Really now, the days are right for reflection, repentance and renewal. Magnilay. Mag-isip. Magsisi. Magtika. Magbago.
THAT WAS written in The Voice, March 28-April 3, 1999 issue. Ten years hence, so what has changed with our observance of the Holy Week?
The way Good Friday, and for that matter, all the other days of the Holy Week, is observed hereabouts is everything but solemn though.
Take the actual crucifixion of penitents in San Pedro Cutud, San Fernando. What solemnity can be found in the circus there?
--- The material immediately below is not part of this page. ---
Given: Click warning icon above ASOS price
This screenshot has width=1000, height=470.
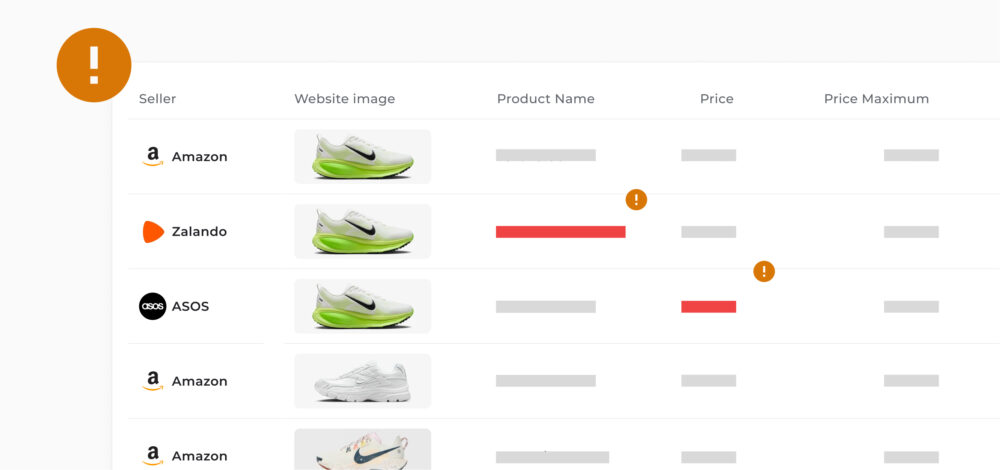Looking at the screenshot, I should (x=764, y=271).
The curious, the tourists, the fanatics, the media, even the born-again and dead-again shove, push and pause to get the best vantage points around the mound that makes a mockery of Calvary.
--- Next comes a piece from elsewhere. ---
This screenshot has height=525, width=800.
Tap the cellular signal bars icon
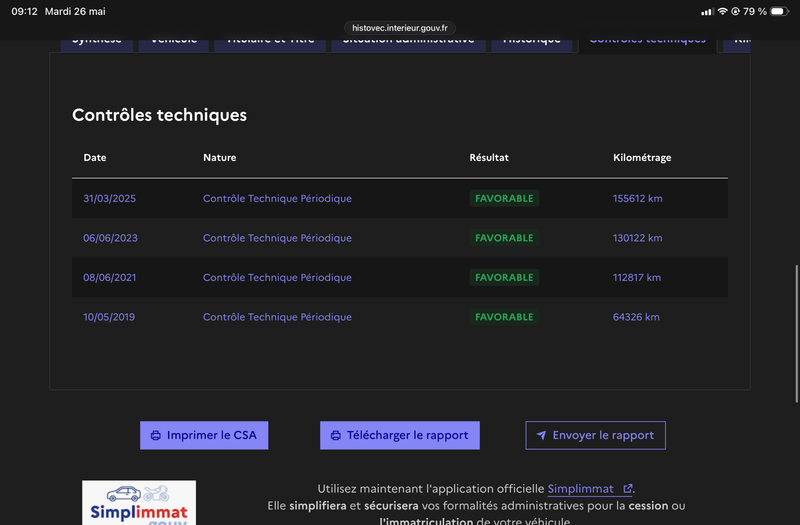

And where there are crowds, can the noisy mani-mani, balut, halu-halo, buko and ice candy vendors be far behind?
More commercial enterprises there with enterprising organizers selling choice viewing places mostly to dollar-paying foreign tourists who in the sweltering heat invariably come in sweaty, scanty dresses. Lending the atmosphere of a rock concert to what is supposed to be a religious affair.
Still in San Pedro Cutud. Fasting and abstinence for the day which the Church imposes is altogether disregarded. Why, the day is the fiesta of the barangay too.
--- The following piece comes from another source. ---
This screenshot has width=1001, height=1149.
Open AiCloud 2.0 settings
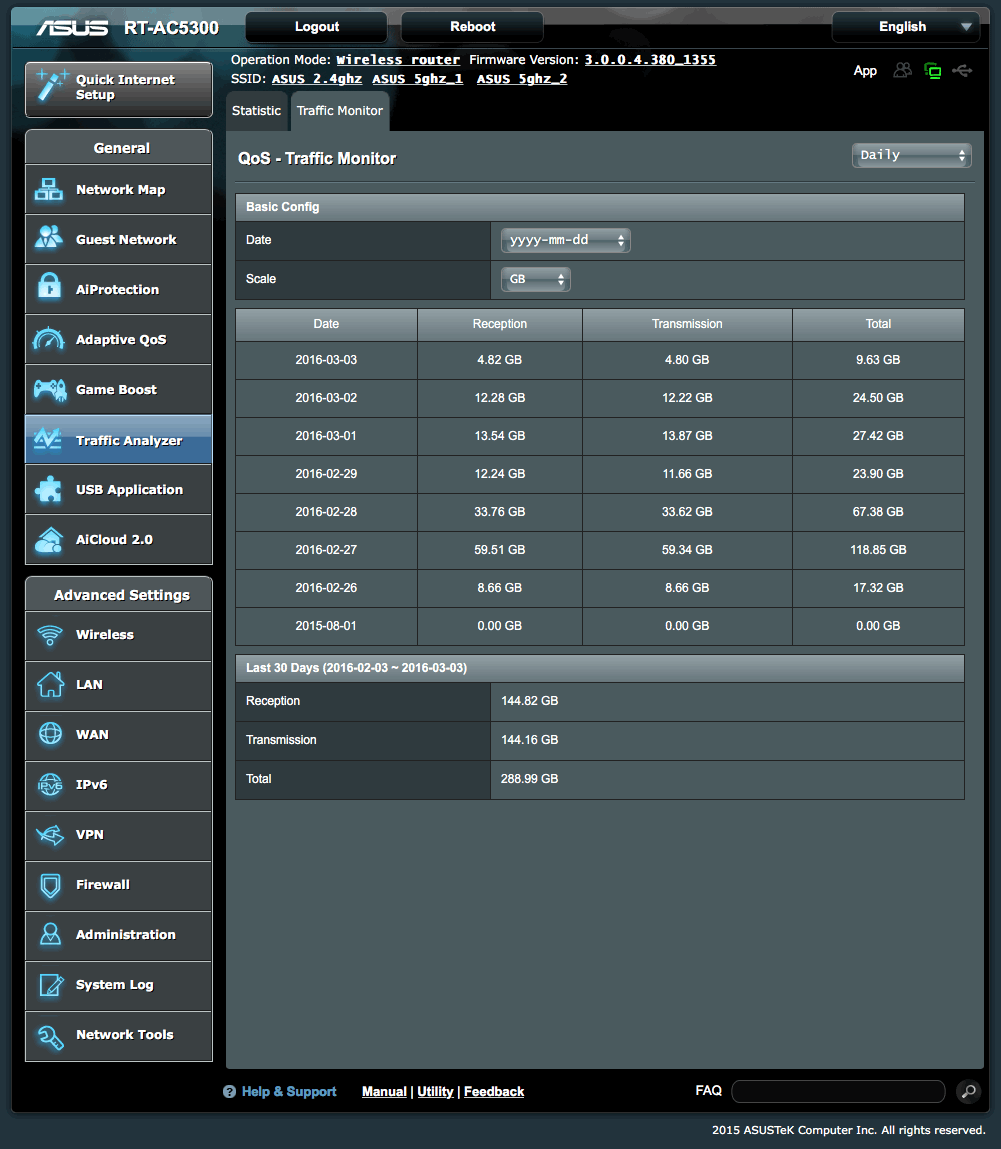point(118,539)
In the late ‘80s, I did not fail to come to the San Pedro Cutud crucifixion rites as I was required to cover it for the Journal Group of publications, notably People’s Tonight, as well as for the Associated Press. It became a practice for us Pampanga-based mediamen to host our Manila-based peers including those in the wire services for the day. Invariably, we had our lunch at the home of Mayor Paterno S. Guevarra in the adjacent barangay Sta. Lucia.
A devout Catholic who was a perennial lector on the Las Siete Palabras (The Seven Last Words) in some churches, Mayor Pat’s handaan abstained from meat and poultry. It always consisted of fish and seafoods. So we mediamen practiced the requisite abstinence for the day. But did we ever fast? Dummy, will fasting ever comes to mind with succulent crabs and prawns, fresh oysters and baked mussels, grilled squids and all sorts of fish on the banquet table?
All these made one think if Good Friday were really a Christian holy day and not one dedicated to Bacchus or Dionysius.
Holy Wednesday and Maundy Thursday are traditionally the days for Pabasa, the singing of the Passion of Christ. The singing has of late ranged from the rock and the rap to the ridiculous. How else explain this line, “nang si Hudas ay magbigte sa puno ng kamatsile…(When Judas hanged himself on a camachile tree).” Is there such a tree species in all of Palestine, pray, tell me.
At the puni, the place where the Pabasa is held, food – usually ice cream with barquillos, native cakes and coffee, or pineapple juice and biscuits — is also served. Around the puni are the usual makeshift kiosks and lean-to’s serving beer and gin. And there are always what DWRW’s Deng Pangilinan call “puni beauties” or barrio lasses who wait on these establishments.
Even the visita iglesia, the visitation of at least seven churches where the Blessed Sacrament is exposed, has come into some sort of art and décor competition. With the visitors’ interest more on the monumento, the backdrop to the Blessed Sacrament, than on the Body of Christ there. Witness the flash of cameras and the buzz of video recorders. So who still pray there?
It truly makes one wonder. What has become of our observance of the Holy Week?
Really now, the days are right for reflection, repentance and renewal. Magnilay. Mag-isip. Magsisi. Magtika. Magbago.
THAT WAS written in The Voice, March 28-April 3, 1999 issue. Ten years hence, so what has changed with our observance of the Holy Week?